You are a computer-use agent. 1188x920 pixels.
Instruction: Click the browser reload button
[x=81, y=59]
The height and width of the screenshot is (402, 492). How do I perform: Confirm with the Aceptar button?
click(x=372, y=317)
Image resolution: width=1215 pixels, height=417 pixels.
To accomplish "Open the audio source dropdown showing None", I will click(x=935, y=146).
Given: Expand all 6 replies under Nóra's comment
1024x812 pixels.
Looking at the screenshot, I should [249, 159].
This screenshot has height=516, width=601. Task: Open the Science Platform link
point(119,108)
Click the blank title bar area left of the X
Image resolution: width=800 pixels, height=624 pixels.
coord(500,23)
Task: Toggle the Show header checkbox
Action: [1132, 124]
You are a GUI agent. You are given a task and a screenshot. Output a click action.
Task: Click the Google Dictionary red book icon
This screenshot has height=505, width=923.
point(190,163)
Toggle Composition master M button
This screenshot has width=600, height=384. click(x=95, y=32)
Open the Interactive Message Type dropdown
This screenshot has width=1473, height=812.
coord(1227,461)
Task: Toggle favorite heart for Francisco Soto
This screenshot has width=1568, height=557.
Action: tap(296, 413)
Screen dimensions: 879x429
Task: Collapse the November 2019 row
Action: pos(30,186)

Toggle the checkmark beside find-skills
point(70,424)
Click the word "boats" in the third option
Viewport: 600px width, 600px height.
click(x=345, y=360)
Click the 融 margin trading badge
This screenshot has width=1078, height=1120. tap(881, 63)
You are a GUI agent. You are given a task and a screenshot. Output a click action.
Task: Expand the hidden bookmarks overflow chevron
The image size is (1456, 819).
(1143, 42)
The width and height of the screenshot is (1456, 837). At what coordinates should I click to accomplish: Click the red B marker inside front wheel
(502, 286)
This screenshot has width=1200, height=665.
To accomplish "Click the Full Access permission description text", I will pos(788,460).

◆ ◆ ◆ ◆

PROBLEM TO WORK ON: Rewrite the data above, changing every "dropdown" to "menu" and keeping everything else the same.

SOLUTION TO THE PROBLEM:
You are a computer-use agent. 1188x920 pixels.
Instruction: Click the browser reload button
[x=81, y=59]
The height and width of the screenshot is (402, 492). How do I perform: Confirm with the Aceptar button?
click(x=372, y=317)
Image resolution: width=1215 pixels, height=417 pixels.
To accomplish "Open the audio source menu showing None", I will click(x=935, y=146).
Given: Expand all 6 replies under Nóra's comment
1024x812 pixels.
Looking at the screenshot, I should [249, 159].
This screenshot has height=516, width=601. Task: Open the Science Platform link
point(119,108)
Click the blank title bar area left of the X
Image resolution: width=800 pixels, height=624 pixels.
coord(500,23)
Task: Toggle the Show header checkbox
Action: [1132, 124]
You are a GUI agent. You are given a task and a screenshot. Output a click action.
Task: Click the Google Dictionary red book icon
This screenshot has height=505, width=923.
point(190,163)
Toggle Composition master M button
This screenshot has width=600, height=384. click(x=95, y=32)
Open the Interactive Message Type menu
This screenshot has width=1473, height=812.
coord(1227,461)
Task: Toggle favorite heart for Francisco Soto
This screenshot has width=1568, height=557.
Action: tap(296, 413)
Screen dimensions: 879x429
Task: Collapse the November 2019 row
Action: pos(30,186)

Toggle the checkmark beside find-skills
point(70,424)
Click the word "boats" in the third option
Viewport: 600px width, 600px height.
click(x=345, y=360)
Click the 融 margin trading badge
This screenshot has width=1078, height=1120. tap(881, 63)
You are a GUI agent. You are given a task and a screenshot. Output a click action.
Task: Expand the hidden bookmarks overflow chevron
The image size is (1456, 819).
(1143, 42)
The width and height of the screenshot is (1456, 837). At what coordinates should I click to accomplish: Click the red B marker inside front wheel
(502, 286)
This screenshot has width=1200, height=665.
To accomplish "Click the Full Access permission description text", I will pos(788,460).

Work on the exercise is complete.